Zur Zeit konzentrieren sich bei dem ausgesprochen schönen Sommerwetter die Aktivitäten auf die Arbeiten an der Außenfassade.So werden z.Zt. die Unterdachverblendungen eingearbeitet, am vergangenen Samstag wurde eine große Markise angebracht. Ziel ist es, vor dem Winter die Außenfassade fertiggestellt zu haben, damit über Herbst und Winter noch die restlichen Innenarbeiten erledigt werden können und man pünktlich zum Jubiläumsjahr 2019 nach rund 6 jähriger Bauphase ein Schützenheim vorweisen kann, wovon man vor 6 Jahren nur geträumt hat………

Erop än erav

Zum letzten Ausmarsch vor den Sommerferien trafen sich die Scherberger Schützen am letzten Sonntag.
Zunächst ging es bei strahlendem Sonnenschein nach Niederbardenberg, wo die Schützen mit ihrem König Frank Weidmann und ihrem Ehrenkönig Achim Lürken am Umzug ihrer Freunde, der St.Antonius Schützenbruderschaft Niederbardenberg, teilnahmen.
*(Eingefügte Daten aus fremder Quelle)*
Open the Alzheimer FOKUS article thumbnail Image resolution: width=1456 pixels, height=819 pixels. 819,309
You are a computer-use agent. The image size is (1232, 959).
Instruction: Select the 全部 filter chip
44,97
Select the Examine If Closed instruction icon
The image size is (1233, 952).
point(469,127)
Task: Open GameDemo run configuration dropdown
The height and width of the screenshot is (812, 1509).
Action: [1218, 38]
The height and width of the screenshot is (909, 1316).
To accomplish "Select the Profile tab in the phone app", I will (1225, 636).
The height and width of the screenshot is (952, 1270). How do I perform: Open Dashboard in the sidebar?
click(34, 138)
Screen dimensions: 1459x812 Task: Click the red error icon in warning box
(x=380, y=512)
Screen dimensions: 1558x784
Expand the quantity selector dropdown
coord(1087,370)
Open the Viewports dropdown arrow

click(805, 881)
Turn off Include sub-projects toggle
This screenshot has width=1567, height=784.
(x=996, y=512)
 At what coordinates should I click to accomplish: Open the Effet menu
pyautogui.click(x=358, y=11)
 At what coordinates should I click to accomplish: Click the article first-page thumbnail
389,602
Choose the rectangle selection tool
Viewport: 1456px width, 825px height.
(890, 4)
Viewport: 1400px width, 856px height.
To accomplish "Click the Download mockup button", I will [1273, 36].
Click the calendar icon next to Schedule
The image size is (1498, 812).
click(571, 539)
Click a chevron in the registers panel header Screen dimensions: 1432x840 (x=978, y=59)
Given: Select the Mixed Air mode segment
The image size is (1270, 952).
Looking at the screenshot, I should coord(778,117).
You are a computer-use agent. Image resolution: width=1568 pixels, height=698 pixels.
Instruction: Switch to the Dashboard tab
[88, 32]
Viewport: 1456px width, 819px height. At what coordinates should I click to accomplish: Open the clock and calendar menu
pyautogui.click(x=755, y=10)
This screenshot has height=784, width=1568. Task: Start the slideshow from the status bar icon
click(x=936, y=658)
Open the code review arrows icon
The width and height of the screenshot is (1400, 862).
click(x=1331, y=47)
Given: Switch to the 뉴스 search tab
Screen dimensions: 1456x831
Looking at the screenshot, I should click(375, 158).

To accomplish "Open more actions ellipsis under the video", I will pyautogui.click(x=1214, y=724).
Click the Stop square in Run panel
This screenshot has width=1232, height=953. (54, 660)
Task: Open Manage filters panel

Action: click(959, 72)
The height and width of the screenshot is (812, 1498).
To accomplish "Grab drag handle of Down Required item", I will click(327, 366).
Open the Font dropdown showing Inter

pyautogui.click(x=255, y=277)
Obwohl die Trachten der Schützen ob der hochsommerlichen Temperaturen den Schützen beim Umzug schon so manchen Schweißtropfen abverlangt hatten, machten sich die Scherberger anschließend noch einer Einladung des dortigen Schützenkönigs folgend auf den Weg zu den Petri-Pauli Schützen Windhausen nach Übach-Palenberg. Nach einer Verschnaufpause unter einem großen Walnussbaum und einem kühlen Blonden machte man sich dann zu einem zweiten Umzug auf. Offenbar wollten die Freunde aus Windhausen den Scherbergern ihren ganzen Ort zeigen und so ging es dann nochmals bei brütender Hitze eine Stunde lang erop än erav.
Trotz der großen Anstrengung von zwei Festumzügen an einem Tag freuten sich zum Schluss alle, wieder an einem tollen Schützenausflug teilgenommen zu haben. Und wie wertgeschätzt das Engagement der Scherberger Schützen wird, zeigte sich daran, dass nach dem Einmarsch auf dem Festzelt der Hauptmann der Windhausener Schützen spontan verkündete, im nächsten Jahr ihre neuen Freunde in Scherberg zu ihrem 125-jährigen Jubiläum zu besuchen.